[DOCUMENT]

______________________________

When the input data size is kept constant while the number of processing units is increased, we typically speak about strong parallel scaling. The purpose of parallel programming, in this case, is to decrease the time in solving the problem. The parallel speed-up can be defined as
$ S = \frac{Ts}{T{p}}, $
where $Ts$ is the execution time in serial, and $Tp$ is the execution time with $p$ processing units.
In an ideal situation, the speed-up should be directly proportional to the number of processing units (Figure below). If, for example, Alice and Bob would invite their mathematically equally skilled friends Joe and Lucy to help in summing up the numbers, the solution would take only five seconds compared to 20 if Alice did it alone. But, unfortunately, in real-world problems, this is rarely the case. In fact, increasing the number of processing units beyond a certain tipping point might conversely extend the execution time.
As discussed earlier, parallel computing is not only used for speeding up problem-solving but also for enabling studies of larger or more specific issues. In these situations, both the amount of data and number of processing units are increased simultaneously, which leads to weak parallel scaling. In an ideal weak scaling case, the execution time remains constant when the amount of data and the number of processing units are increased in the same proportion. For example, if Alice wanted to sum 80 numbers instead of 20 and asked Bob, Joe, and Lucy to help, 20 seconds would ideally suffice as in the original problem.

______________________________

[DATASET EXCERPT]
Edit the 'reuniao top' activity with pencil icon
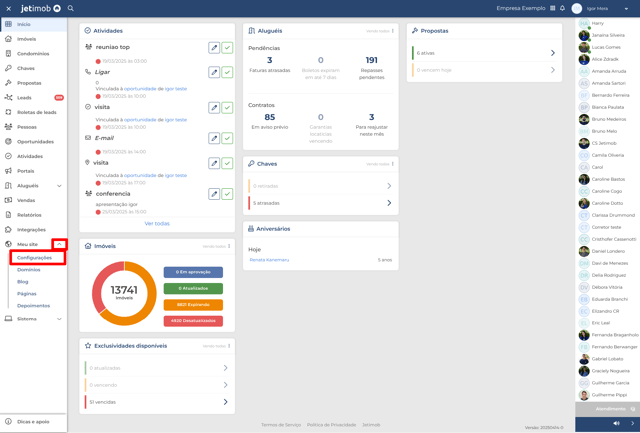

______________________________

[CHALLENGES]
**a.** Can you repeat the passage on parallel scaling from "In an ideal situation, the" up to and including "the execution time."?
**b.** Which people are named in the passage on parallel scaling?
**c.** Could you carry the passage on parallel scaling on past its last sentence?

[RESPONSES TO THE TASKS]
**a.**
In an ideal situation, the speed-up should be directly proportional to the number of processing units (Figure below). If, for example, Alice and Bob would invite their mathematically equally skilled friends Joe and Lucy to help in summing up the numbers, the solution would take only five seconds compared to 20 if Alice did it alone. But, unfortunately, in real-world problems, this is rarely the case. In fact, increasing the number of processing units beyond a certain tipping point might conversely extend the execution time.

**b.** Alice, Bob, Joe, Lucy

**c.**
Like strong scaling, ideal weak scaling is rarely feasible with real-world problems, even though reliable weak scaling is typically easier to achieve than reliable, strong scaling.
Several factors can limit parallel scaling. Typically, a parallel program needs to perform some additional operations which are not present in a serial program. There may be some redundant computations, data may need to be transferred, and processing units may need to be synchronized. If there is an imbalance in distributing the workload, the execution time is limited by the slowest execution unit, as the others need to wait for it to finish its job. There can be serial parts in the program as well (i.e., parts that cannot be parallelized). If we designate the fraction of the problem that can be parallelized $pf$, the maximum possible speed-up (so called Amdahl's law) is
$
S{max} = \frac{1}{1 - p_f}
$
For example, if only 90% of the problem can be parallelized, the maximum speed-up is 10, regardless of the number of CPU cores used.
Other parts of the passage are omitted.